Authorities shared footage of locals being evacuated from the Gili Islands by boat.
“I was watching TV when I felt a big shake,” said Harian, a Lombok woman who uses one name.
“The lamp was shaking and people were shouting, ‘Get out’. I ran out into the dark because the power cut off.”
The quake was felt for several seconds in Bali, where people ran out of houses, hotels and restaurants.
“All the hotel guests were running so I did too. People filled the streets,” said Michelle Lindsay, an Australian tourist.
“A lot of officials were urging people not to panic.”
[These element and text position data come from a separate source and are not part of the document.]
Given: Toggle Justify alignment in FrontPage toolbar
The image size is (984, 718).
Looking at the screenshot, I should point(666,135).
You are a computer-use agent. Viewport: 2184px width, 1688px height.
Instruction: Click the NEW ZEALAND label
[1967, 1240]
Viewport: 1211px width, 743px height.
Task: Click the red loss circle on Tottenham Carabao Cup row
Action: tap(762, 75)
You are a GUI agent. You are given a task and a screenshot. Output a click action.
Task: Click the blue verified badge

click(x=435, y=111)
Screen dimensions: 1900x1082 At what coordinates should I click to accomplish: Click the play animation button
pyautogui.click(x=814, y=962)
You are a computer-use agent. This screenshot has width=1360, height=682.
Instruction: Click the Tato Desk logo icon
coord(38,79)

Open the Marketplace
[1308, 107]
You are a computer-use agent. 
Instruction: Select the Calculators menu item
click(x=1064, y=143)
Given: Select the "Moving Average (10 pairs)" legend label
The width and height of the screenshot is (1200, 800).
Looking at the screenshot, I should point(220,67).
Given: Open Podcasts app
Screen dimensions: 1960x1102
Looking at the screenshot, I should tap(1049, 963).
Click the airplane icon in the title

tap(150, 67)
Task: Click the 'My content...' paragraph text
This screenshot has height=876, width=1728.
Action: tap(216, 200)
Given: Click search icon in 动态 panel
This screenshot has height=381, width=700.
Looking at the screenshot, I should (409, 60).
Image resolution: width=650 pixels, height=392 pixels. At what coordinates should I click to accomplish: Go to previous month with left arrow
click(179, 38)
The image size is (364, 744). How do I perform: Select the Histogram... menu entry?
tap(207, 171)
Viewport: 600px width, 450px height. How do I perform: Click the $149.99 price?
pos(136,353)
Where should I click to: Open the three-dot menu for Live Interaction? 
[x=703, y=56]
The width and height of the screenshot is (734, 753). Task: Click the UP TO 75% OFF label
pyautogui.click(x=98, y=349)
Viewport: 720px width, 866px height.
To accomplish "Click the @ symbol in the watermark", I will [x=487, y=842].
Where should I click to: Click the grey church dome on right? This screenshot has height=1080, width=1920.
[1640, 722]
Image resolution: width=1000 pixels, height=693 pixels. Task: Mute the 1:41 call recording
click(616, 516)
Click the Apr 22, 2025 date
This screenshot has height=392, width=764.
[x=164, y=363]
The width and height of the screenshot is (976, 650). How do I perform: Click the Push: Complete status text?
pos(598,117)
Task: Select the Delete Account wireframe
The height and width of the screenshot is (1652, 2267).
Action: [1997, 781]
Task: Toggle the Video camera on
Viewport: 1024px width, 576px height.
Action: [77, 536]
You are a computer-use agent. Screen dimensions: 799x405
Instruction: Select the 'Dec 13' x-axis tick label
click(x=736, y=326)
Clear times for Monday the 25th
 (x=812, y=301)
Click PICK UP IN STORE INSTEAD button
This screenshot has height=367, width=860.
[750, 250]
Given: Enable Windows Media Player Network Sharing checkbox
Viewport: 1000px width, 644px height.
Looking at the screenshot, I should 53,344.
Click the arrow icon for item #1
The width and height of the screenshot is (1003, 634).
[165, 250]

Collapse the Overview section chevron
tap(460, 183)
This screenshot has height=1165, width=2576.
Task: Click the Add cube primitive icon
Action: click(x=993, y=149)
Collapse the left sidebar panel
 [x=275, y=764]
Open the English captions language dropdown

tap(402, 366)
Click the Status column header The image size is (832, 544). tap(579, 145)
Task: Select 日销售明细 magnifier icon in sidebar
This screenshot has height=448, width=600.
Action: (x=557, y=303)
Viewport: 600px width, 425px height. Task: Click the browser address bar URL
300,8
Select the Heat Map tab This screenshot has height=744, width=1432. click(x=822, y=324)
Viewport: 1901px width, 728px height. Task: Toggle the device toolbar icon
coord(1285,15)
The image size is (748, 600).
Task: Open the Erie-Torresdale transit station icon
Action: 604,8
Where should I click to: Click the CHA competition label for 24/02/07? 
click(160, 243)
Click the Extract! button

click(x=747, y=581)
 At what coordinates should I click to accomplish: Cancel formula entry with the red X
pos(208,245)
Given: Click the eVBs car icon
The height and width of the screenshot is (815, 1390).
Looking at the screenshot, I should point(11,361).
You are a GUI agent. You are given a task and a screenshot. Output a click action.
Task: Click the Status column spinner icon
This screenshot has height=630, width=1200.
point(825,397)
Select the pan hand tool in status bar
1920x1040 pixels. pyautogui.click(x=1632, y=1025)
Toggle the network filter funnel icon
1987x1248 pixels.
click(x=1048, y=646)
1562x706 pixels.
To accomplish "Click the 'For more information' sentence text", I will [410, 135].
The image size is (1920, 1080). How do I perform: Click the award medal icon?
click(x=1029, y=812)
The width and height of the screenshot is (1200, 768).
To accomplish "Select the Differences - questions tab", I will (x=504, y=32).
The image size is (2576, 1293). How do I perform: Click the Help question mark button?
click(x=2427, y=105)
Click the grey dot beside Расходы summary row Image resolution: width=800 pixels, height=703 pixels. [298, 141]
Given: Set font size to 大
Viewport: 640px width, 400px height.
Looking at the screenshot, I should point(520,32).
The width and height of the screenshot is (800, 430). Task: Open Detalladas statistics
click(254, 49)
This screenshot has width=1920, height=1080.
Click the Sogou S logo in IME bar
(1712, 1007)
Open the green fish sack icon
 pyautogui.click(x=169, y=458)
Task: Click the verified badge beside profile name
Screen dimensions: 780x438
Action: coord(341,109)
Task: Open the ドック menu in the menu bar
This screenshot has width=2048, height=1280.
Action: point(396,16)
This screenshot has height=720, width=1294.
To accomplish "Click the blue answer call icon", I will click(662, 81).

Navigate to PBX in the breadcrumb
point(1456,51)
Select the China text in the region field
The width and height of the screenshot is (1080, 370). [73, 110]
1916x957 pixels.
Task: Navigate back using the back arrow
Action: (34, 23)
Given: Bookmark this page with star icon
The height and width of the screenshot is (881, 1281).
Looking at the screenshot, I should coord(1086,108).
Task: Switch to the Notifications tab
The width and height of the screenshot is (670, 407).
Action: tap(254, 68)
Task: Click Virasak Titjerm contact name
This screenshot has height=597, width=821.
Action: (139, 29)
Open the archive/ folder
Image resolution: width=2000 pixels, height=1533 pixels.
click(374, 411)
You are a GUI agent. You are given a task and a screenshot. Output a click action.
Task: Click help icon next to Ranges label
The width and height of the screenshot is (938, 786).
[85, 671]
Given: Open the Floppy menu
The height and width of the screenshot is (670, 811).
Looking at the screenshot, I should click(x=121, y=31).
Najmul Akhyar, district chief of North Lombok, told MetroTV there was an electrical blackout so he was unable to assess the entire situation, but that at least three people had been killed.
Iwan Asmara, a Lombok disaster official, said people poured out of their homes in panic to move to higher ground, particularly in North Lombok and Mataram, the capital of West Nusa Tenggara province, which includes Lombok.
Lombok and Bali airports affected
The Bali and Lombok airports continued operating on Sunday night, according to the director general of civil aviation.
There had been a half-hour evacuation at the Lombok airport following the quake because the electricity went off. TV showed crying women consoling each other outside the airport.
There was also minor damage at Bali airport, with roof tiles dislodged, according to the Jakarta Post.
Flights to and from Bali and Lombok airports were running to schedule this morning.
Two quakes in a week
A magnitude 6.4 quake hit Lombok on July 29, killing 17 people.
Like Bali, Lombok is known for pristine beaches and mountains. Hotels and other buildings in both locations are not allowed to exceed the height of coconut palms.
Indonesia is prone to earthquakes due to its location on the Pacific “Ring of Fire”, an arc of volcanoes and fault lines in the Pacific Basin.
In December 2004, a massive, magnitude-9.1 earthquake off Sumatra island triggered a tsunami that killed 230,000 people in a dozen countries.